Increased demand for petroleum resources coupled with political, environmental and supply-chain concerns has increased the investment and interest in bio-based chemical production. In particular, polyketide production in microorganisms facilitates the expansion of sustainable, local and scalable chemical production due to the versatility of polyketides as precursors in catalytic conversion to a range of high-value chemicals including pharmaceuticals, food additives and plastics. For these reasons, optimization of polyketide production in yeast aids the sustainability and affordability of various consumer products. This work engineers and evaluates the yeasts Saccharomyces cerevisiae and Kluyveromyces marxianus for the production of triacetic acid lactone (TAL), a platform chemical precursor to 1,3-pentadiene, sorbic acid and other commodity and high-value products. When considering the production of a specific product, one fundamental choice is host selection. In conjunction with traditional host S. cerevisiae, we explore development of the TAL production platform in a thermotolerant, rapidly growing and industrially relevant yeast K. marxianus. Prior to metabolic engineering, we demonstrate production of 1.24 g/L TAL from xylose, a low-cost substrate. The yield of this process on xylose (0.0295 mol TAL/mol carbon) is comparable to the state-of-the art in other hosts from glucose and demonstrates a breakthrough for xylose utilization in yeast.

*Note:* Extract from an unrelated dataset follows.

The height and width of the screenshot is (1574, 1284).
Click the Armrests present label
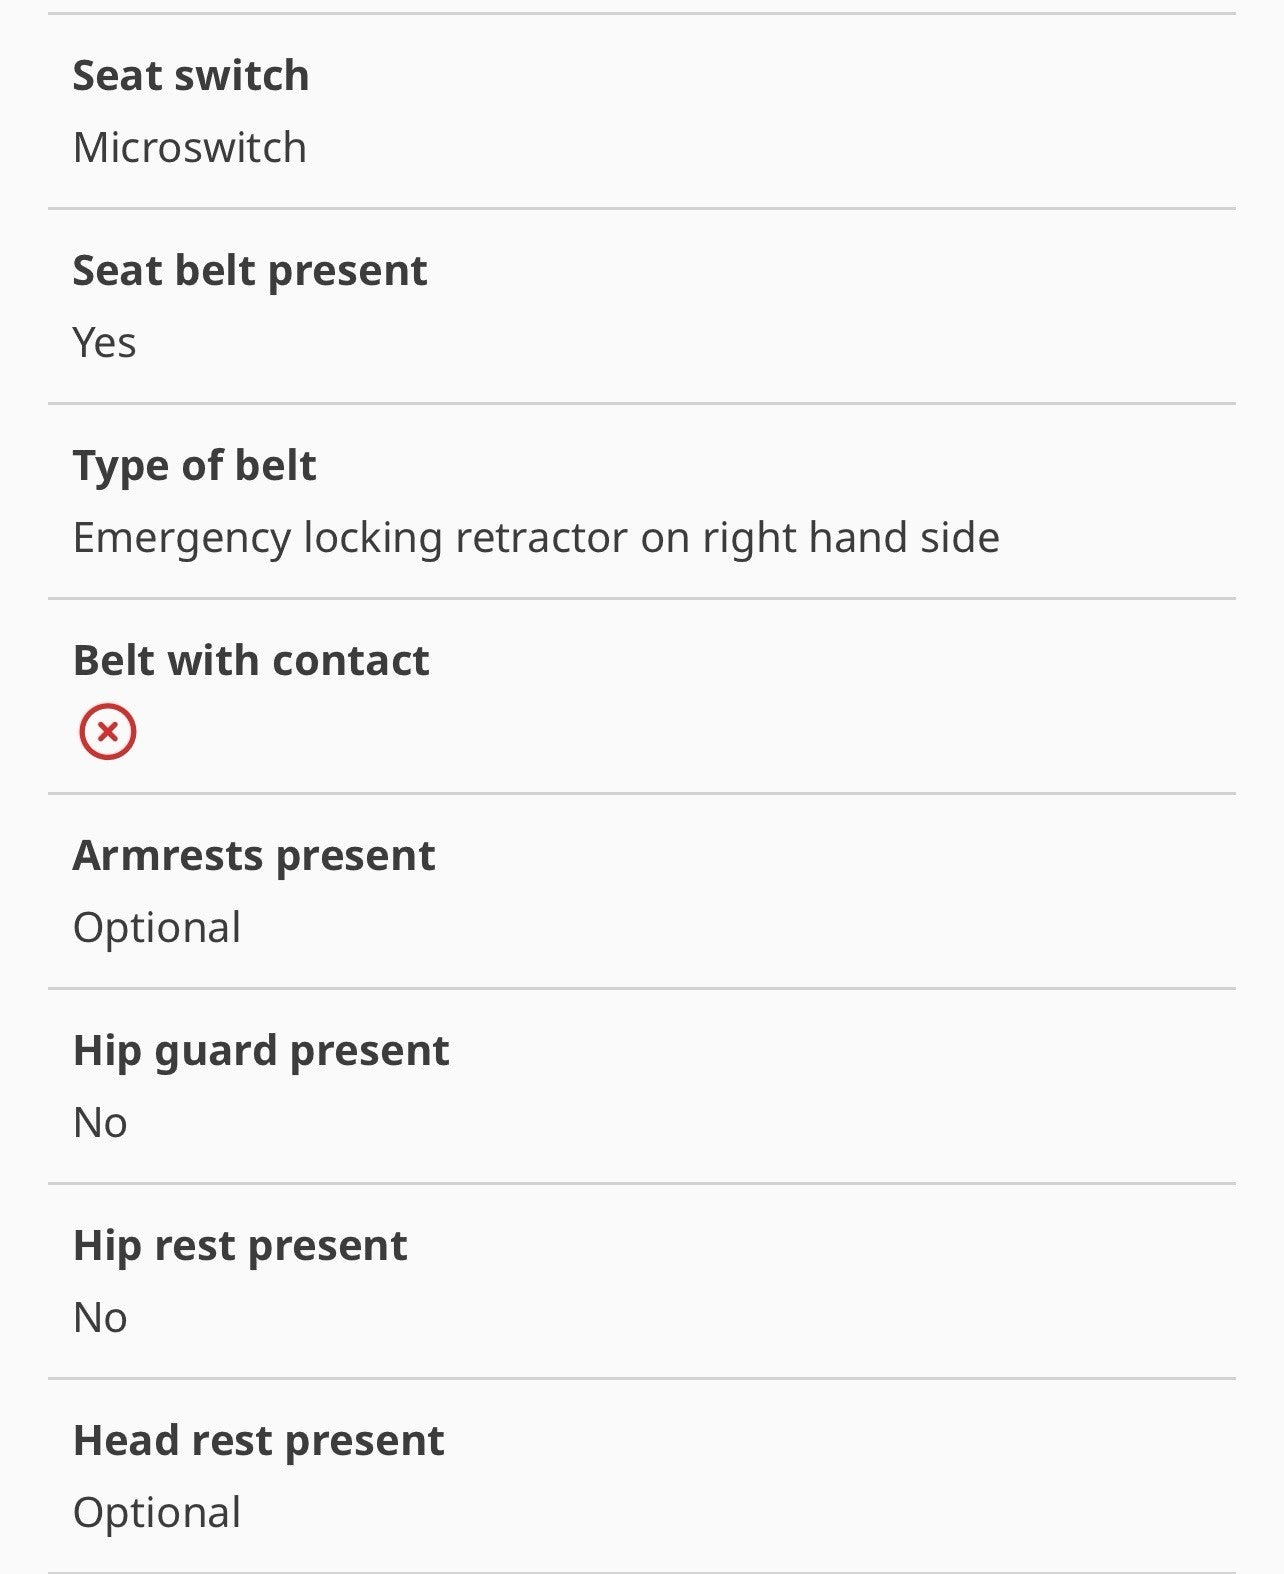tap(254, 856)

To build on this versatile K. marxianus platform, and to improve the S. cerevisiae one, CRISPR-Cas9 was utilized to introduce two heterologous enzymes that divert carbon away from CO2 production, resulting in a 60% improvement in TAL yield. This pathway was then introduced into a genome scale model and flux balance analysis was performed using OptKnock, resulting in new gene knockout targets that are complementary to this new pathway. In parallel to both rationally designed and computational-based metabolic engineering strategies, we developed a novel growth selection method which is built from a genome-wide CRISPR-dCas9 library and a FapR/FapO malonyl-CoA sensor native to Bacillus subtilis. This method couples growth rate with intracellular malonyl-CoA levels such that over many generations, yeast strains with improved malonyl-CoA are enriched within a population and can be identified through next generation sequencing (NGS).

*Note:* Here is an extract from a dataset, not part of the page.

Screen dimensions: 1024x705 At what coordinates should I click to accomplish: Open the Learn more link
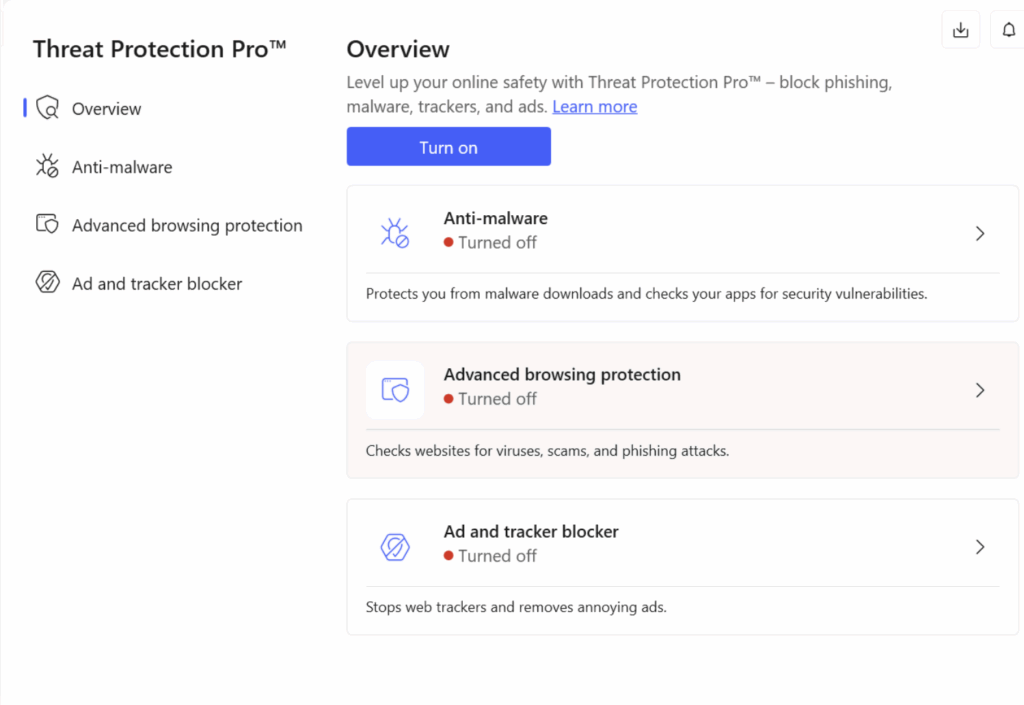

Due to significant developments in CRISPR-Cas9, metabolic modeling and sequencing affordability, metabolic engineering can advance via many different approaches including rational, computational and genome-scale methods. In this work, we incorporate each of these strategies to improve the understanding of both the S. cerevisiae and K. marxianus platforms for the production of polyketides and to develop a framework for enhanced production of other acetyl- and malonyl-CoA based products.